[Stored records]

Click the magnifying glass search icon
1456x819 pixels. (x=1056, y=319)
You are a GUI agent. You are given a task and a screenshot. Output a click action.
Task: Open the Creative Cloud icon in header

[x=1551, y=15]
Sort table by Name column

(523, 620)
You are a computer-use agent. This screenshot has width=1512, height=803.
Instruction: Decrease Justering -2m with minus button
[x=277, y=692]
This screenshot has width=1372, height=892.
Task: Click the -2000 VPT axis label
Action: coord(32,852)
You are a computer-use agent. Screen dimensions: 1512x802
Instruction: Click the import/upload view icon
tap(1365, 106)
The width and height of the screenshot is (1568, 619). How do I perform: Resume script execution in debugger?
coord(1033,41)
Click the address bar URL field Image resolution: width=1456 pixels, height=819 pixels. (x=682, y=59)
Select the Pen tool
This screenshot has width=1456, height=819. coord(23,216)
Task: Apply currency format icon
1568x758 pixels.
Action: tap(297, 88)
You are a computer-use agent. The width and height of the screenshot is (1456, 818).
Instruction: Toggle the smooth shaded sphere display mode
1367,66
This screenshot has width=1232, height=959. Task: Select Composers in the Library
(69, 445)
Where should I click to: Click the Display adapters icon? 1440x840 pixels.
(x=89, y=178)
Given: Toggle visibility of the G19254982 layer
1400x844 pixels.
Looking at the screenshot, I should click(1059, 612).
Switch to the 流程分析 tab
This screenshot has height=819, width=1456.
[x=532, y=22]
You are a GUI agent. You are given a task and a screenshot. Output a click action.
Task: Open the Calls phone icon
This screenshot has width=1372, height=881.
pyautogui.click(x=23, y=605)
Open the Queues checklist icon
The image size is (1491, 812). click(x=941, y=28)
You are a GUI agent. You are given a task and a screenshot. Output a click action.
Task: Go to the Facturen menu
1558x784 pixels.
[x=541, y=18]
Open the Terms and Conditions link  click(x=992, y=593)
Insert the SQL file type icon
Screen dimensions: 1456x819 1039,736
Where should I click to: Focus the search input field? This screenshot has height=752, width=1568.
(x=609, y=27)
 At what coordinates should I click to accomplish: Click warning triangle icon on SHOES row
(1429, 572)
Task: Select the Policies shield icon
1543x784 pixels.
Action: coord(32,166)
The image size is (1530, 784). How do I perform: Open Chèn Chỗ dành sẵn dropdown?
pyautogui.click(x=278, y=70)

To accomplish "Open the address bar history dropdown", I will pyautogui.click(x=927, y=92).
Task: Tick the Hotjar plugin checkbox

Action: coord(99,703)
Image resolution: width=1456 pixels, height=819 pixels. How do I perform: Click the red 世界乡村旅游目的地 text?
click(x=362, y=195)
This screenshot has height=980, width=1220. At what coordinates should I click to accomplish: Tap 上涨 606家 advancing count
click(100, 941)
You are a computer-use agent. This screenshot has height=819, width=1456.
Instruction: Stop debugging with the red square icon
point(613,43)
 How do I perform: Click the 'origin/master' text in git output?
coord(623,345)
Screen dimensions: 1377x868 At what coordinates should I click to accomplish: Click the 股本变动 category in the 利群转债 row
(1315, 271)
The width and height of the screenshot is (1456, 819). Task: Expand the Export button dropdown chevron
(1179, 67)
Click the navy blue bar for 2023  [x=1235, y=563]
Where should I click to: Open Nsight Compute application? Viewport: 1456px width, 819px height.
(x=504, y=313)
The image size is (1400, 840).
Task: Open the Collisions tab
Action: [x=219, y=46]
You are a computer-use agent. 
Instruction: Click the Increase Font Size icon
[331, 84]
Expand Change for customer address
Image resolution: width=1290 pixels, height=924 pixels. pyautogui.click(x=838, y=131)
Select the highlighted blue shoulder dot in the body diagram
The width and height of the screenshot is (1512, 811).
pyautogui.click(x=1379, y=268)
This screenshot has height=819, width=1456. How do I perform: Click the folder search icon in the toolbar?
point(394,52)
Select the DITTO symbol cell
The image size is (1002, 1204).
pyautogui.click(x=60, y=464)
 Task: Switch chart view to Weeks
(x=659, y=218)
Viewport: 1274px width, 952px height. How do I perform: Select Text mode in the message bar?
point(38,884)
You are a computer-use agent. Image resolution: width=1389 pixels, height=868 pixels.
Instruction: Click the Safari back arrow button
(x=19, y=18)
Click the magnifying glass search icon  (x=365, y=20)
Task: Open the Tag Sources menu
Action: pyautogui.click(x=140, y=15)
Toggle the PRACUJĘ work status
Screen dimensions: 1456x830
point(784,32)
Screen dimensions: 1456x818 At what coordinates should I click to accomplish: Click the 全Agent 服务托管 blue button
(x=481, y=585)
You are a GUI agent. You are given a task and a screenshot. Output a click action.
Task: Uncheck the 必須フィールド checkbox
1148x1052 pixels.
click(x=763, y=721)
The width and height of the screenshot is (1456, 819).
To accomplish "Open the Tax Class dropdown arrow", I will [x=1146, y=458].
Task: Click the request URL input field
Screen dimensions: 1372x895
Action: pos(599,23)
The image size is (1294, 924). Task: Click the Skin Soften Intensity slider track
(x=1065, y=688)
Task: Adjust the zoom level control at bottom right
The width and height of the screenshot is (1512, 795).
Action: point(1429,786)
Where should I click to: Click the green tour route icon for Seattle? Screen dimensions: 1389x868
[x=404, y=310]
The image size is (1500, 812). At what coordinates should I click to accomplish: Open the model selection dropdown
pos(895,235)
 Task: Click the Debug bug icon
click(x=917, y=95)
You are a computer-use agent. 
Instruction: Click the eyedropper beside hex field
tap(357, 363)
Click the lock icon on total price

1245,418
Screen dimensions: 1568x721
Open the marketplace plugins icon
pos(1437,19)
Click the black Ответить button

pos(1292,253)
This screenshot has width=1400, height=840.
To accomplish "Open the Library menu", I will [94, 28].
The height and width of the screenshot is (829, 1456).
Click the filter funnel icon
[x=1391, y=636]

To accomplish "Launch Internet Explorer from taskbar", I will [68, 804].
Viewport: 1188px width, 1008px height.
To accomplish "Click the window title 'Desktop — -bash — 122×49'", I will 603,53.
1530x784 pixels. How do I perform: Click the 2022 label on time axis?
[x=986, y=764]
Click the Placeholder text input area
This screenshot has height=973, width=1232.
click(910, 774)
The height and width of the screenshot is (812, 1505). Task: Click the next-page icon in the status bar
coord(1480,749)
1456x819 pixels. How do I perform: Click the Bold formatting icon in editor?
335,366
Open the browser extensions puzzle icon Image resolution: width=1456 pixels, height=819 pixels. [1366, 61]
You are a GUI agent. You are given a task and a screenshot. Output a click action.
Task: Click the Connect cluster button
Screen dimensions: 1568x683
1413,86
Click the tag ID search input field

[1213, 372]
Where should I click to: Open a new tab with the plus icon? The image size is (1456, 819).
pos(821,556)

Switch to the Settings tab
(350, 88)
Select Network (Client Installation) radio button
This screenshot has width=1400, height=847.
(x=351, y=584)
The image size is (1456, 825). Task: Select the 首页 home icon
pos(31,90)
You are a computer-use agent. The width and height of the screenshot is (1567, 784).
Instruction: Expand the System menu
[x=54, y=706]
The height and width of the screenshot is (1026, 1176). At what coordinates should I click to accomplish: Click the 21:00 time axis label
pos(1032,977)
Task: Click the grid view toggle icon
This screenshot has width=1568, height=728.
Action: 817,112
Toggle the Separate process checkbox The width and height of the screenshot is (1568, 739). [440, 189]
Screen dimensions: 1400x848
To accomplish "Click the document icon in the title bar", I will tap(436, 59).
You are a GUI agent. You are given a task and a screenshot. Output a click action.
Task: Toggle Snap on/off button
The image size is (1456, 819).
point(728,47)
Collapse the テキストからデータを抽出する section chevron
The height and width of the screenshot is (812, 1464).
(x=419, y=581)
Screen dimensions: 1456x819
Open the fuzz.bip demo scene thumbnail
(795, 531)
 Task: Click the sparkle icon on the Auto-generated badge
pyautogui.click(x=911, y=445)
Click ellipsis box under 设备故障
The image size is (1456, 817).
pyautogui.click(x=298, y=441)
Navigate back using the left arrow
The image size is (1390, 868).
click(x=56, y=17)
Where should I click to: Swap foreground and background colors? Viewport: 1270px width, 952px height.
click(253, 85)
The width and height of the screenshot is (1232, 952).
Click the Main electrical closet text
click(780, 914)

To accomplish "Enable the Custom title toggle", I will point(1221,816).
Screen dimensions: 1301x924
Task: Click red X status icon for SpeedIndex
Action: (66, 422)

**What you need to do**
Return only the lines between the one holding "The height and width of the screenshot is (1026, 1176)." and the one holding "Click ellipsis box under 设备故障", inclusive, exactly as they appear above.

**Result for this exercise**
The height and width of the screenshot is (1026, 1176). At what coordinates should I click to accomplish: Click the 21:00 time axis label
pos(1032,977)
Task: Click the grid view toggle icon
This screenshot has width=1568, height=728.
Action: 817,112
Toggle the Separate process checkbox The width and height of the screenshot is (1568, 739). [440, 189]
Screen dimensions: 1400x848
To accomplish "Click the document icon in the title bar", I will tap(436, 59).
You are a GUI agent. You are given a task and a screenshot. Output a click action.
Task: Toggle Snap on/off button
The image size is (1456, 819).
point(728,47)
Collapse the テキストからデータを抽出する section chevron
The height and width of the screenshot is (812, 1464).
(x=419, y=581)
Screen dimensions: 1456x819
Open the fuzz.bip demo scene thumbnail
(795, 531)
 Task: Click the sparkle icon on the Auto-generated badge
pyautogui.click(x=911, y=445)
Click ellipsis box under 设备故障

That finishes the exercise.